Work out how many lines of the data contain "height" and reply with that number alone.

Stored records
+ + + + + + +

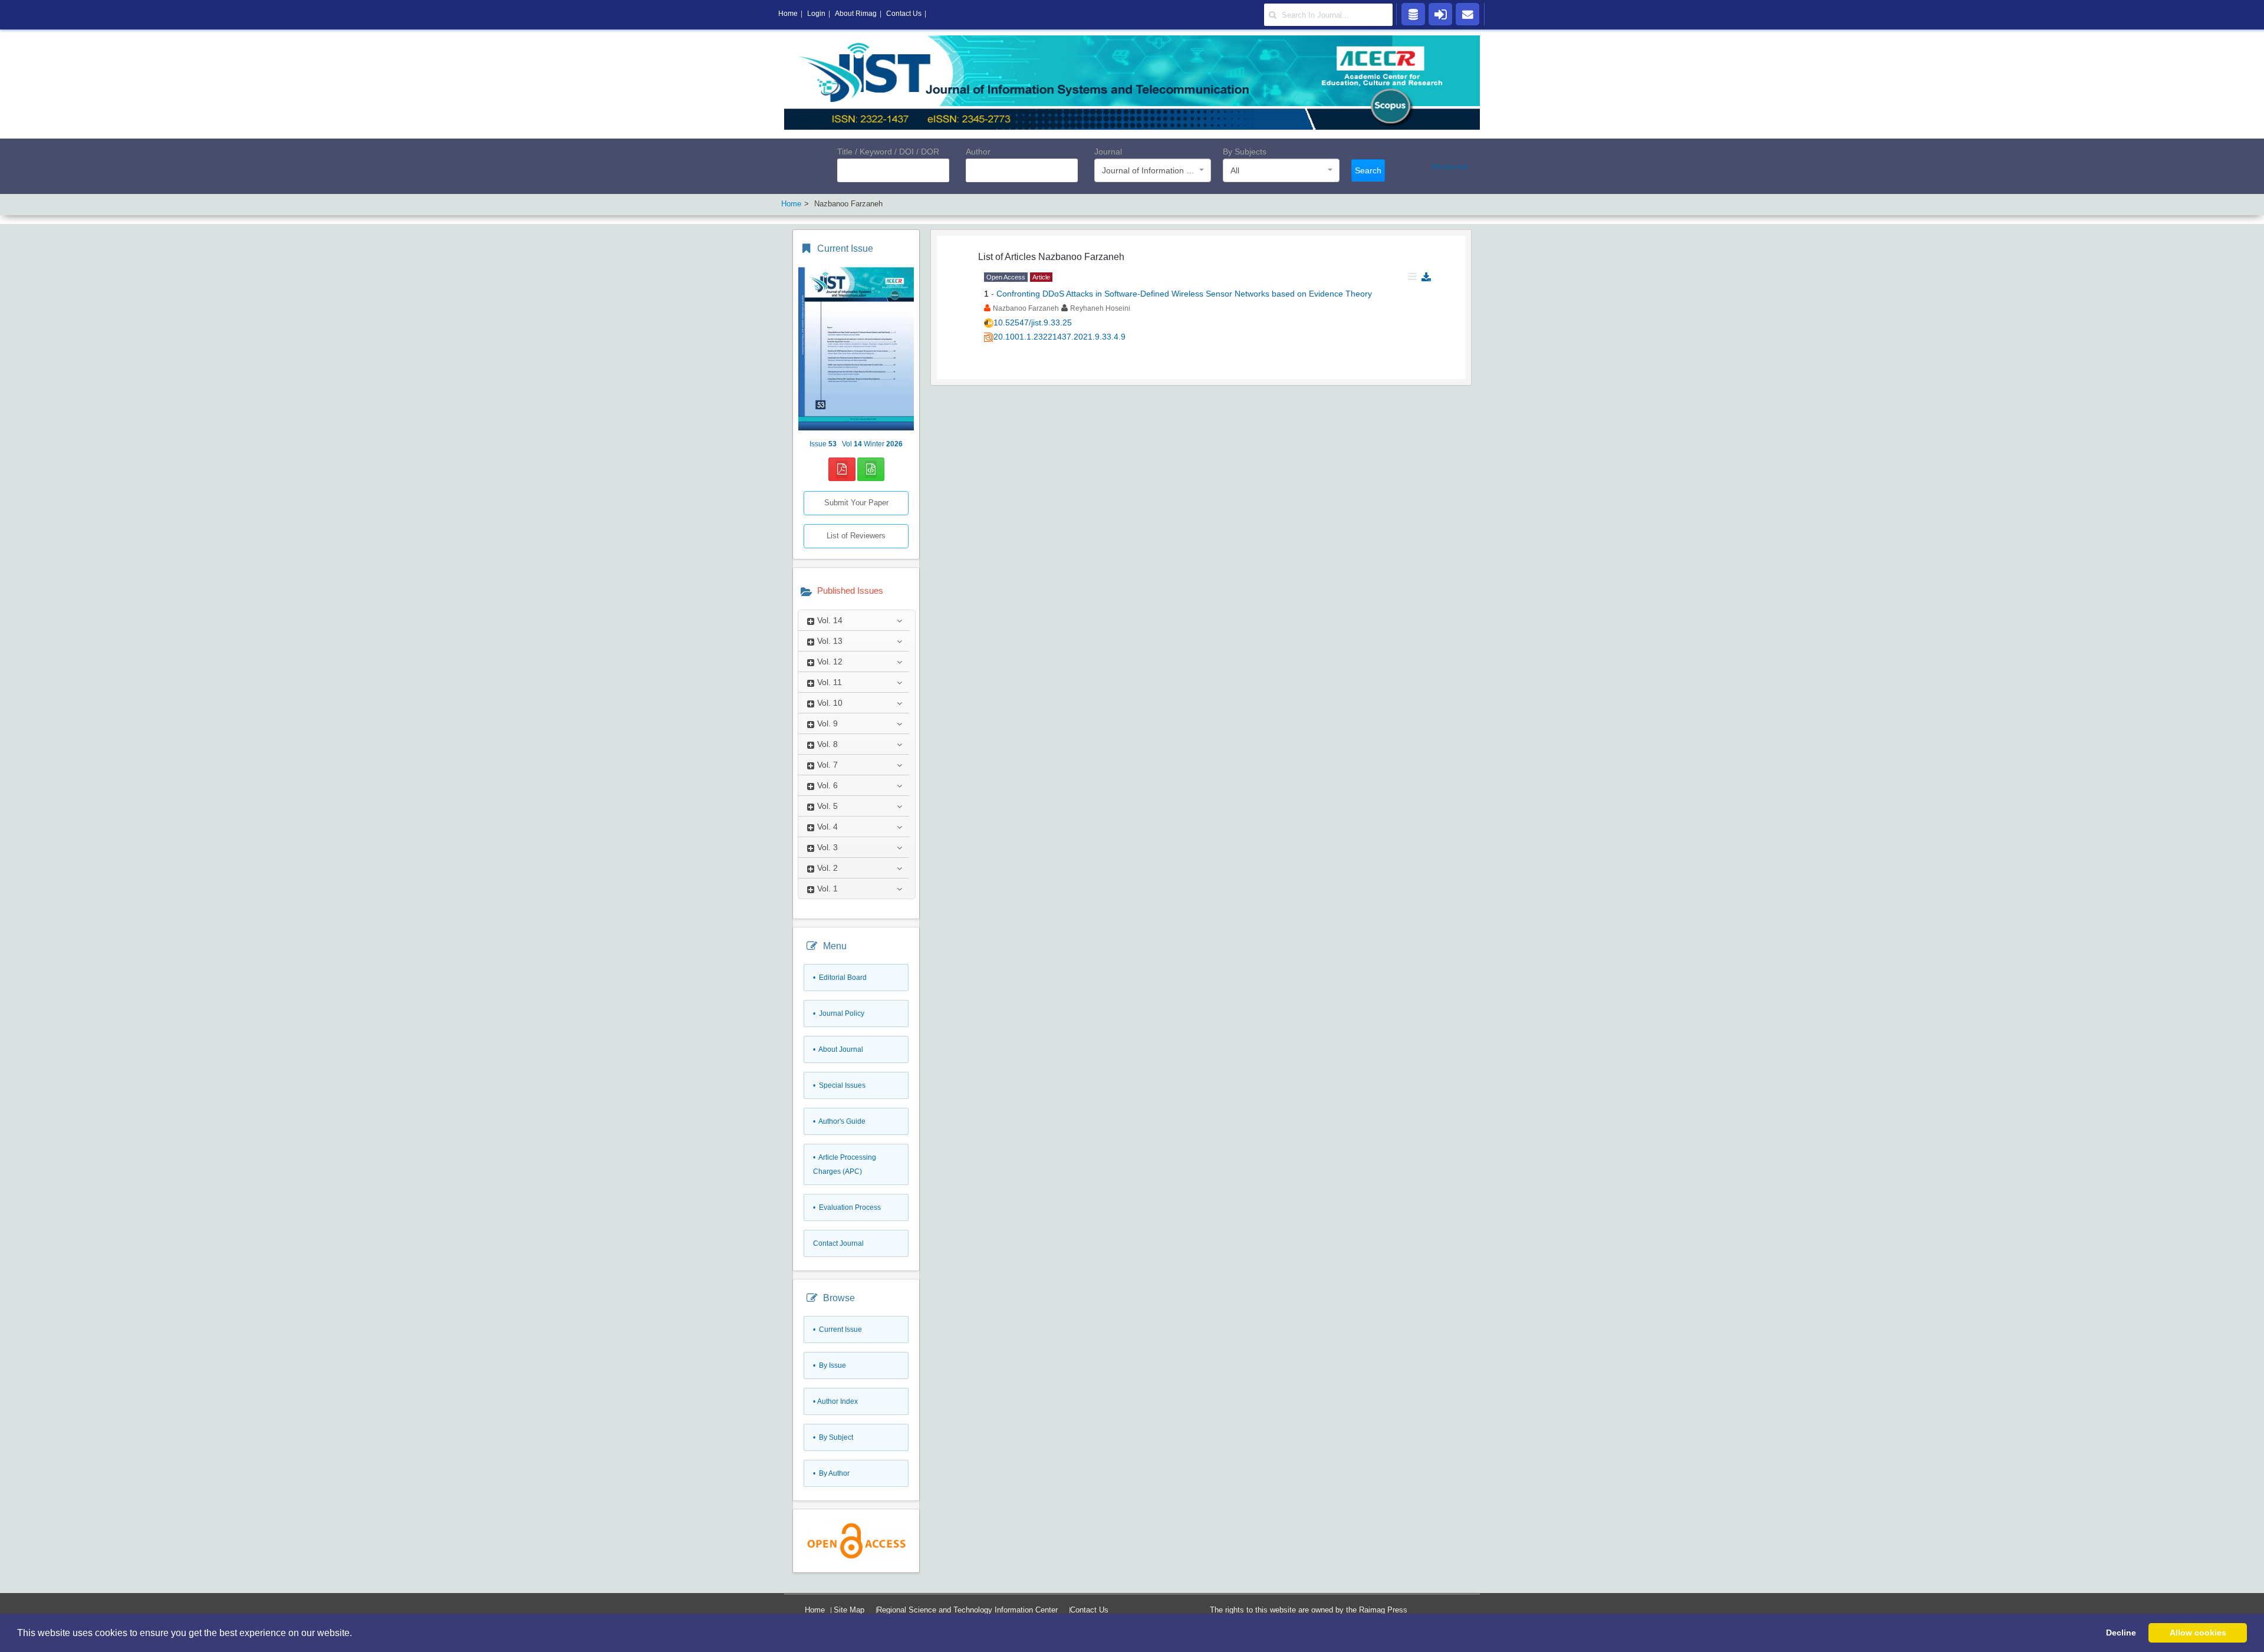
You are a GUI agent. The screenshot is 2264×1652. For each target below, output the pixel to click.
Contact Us (1089, 1609)
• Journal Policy (838, 1013)
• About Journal (838, 1049)
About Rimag (856, 13)
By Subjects (1244, 151)
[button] (356, 1633)
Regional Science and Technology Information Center (967, 1609)
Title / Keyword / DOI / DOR (888, 151)
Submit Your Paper (856, 502)
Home (815, 1609)
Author (978, 151)
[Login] (1440, 13)
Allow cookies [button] (2198, 1632)
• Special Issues (839, 1085)
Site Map (849, 1609)
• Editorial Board (840, 977)
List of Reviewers (856, 535)
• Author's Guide (839, 1121)
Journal (1108, 151)
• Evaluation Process (847, 1207)
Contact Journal (838, 1243)
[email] (1467, 13)
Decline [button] (2121, 1632)
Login (816, 13)
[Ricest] (1413, 13)
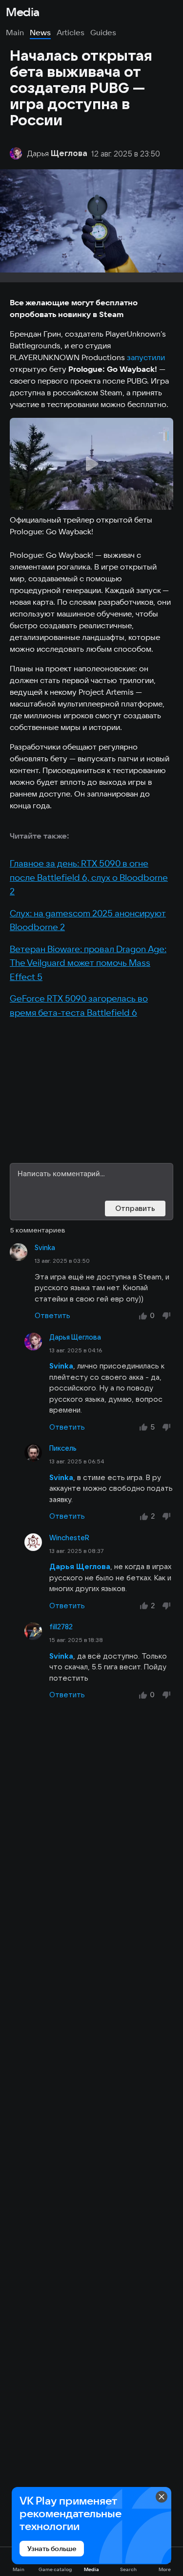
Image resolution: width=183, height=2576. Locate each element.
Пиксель (63, 1448)
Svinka (45, 1247)
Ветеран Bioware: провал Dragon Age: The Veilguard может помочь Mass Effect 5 (88, 962)
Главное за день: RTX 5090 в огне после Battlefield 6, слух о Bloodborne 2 (89, 877)
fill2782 (61, 1626)
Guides (103, 32)
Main (15, 32)
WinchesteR (69, 1537)
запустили (146, 357)
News (40, 32)
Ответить (52, 1315)
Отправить (135, 1208)
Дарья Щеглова (75, 1337)
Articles (70, 32)
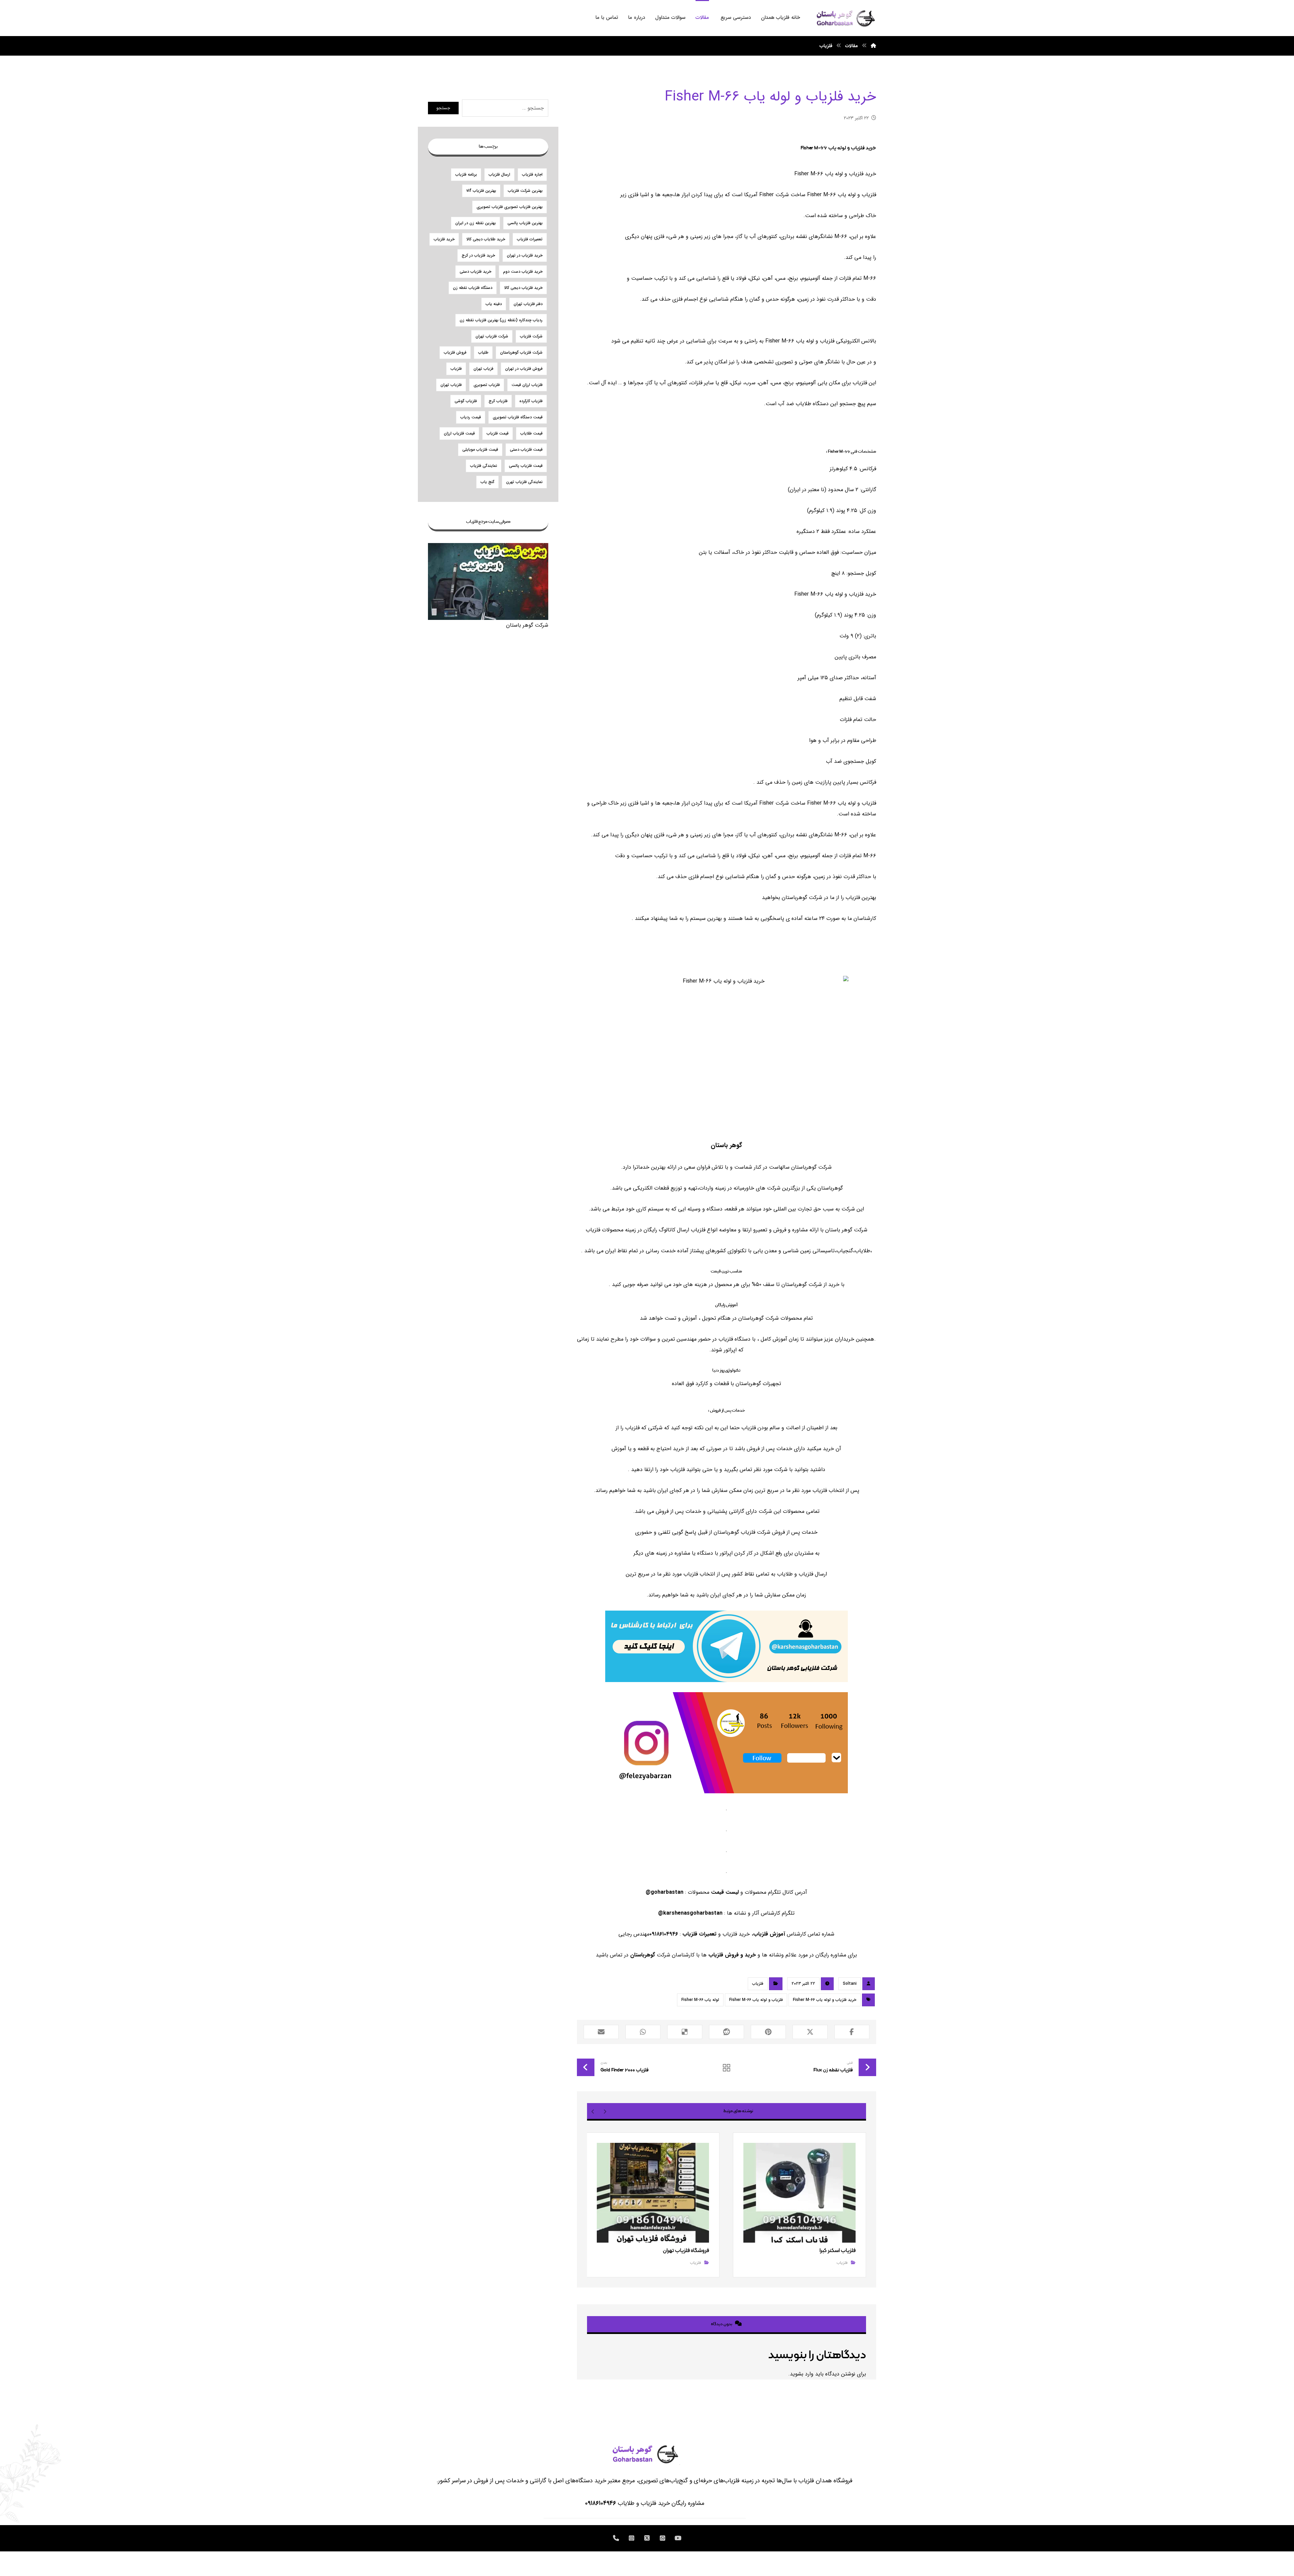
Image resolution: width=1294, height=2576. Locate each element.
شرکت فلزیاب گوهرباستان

+ + + + + + +

- Exercise response: 2